• **What is being asked**
Your output must consist solely of the lines from the one containing "Settore (419, 1906)" through the end of the records, reproduced exactly.

• **Source data**
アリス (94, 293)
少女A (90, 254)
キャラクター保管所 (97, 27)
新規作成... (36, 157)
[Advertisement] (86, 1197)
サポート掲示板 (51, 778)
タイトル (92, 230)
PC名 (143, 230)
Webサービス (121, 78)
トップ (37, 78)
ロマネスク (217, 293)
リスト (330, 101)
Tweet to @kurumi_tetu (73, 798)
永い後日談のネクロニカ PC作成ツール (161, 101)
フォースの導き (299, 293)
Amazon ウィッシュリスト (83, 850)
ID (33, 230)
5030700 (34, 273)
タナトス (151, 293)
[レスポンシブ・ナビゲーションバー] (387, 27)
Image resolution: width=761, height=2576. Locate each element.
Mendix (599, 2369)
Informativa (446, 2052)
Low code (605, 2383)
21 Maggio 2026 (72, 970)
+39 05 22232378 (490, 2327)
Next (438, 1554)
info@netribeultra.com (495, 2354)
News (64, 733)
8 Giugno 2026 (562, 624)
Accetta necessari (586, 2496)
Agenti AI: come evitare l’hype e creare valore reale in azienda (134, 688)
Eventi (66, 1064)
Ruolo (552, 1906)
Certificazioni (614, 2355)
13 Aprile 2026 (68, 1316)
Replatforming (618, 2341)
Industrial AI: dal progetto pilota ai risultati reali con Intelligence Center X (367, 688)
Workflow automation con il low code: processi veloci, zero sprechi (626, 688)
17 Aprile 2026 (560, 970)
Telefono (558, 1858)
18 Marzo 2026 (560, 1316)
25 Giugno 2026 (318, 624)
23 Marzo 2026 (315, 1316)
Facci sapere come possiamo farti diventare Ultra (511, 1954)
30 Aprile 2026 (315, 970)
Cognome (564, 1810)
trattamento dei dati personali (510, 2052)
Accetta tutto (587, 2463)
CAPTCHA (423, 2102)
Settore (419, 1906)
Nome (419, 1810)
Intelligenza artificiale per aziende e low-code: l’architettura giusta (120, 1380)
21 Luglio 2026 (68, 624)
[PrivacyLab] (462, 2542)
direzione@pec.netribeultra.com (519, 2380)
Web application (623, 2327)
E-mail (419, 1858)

• **Result of the task**
Settore (419, 1906)
Nome (419, 1810)
Intelligenza artificiale per aziende e low-code: l’architettura giusta (120, 1380)
21 Luglio 2026 (68, 624)
[PrivacyLab] (462, 2542)
direzione@pec.netribeultra.com (519, 2380)
Web application (623, 2327)
E-mail (419, 1858)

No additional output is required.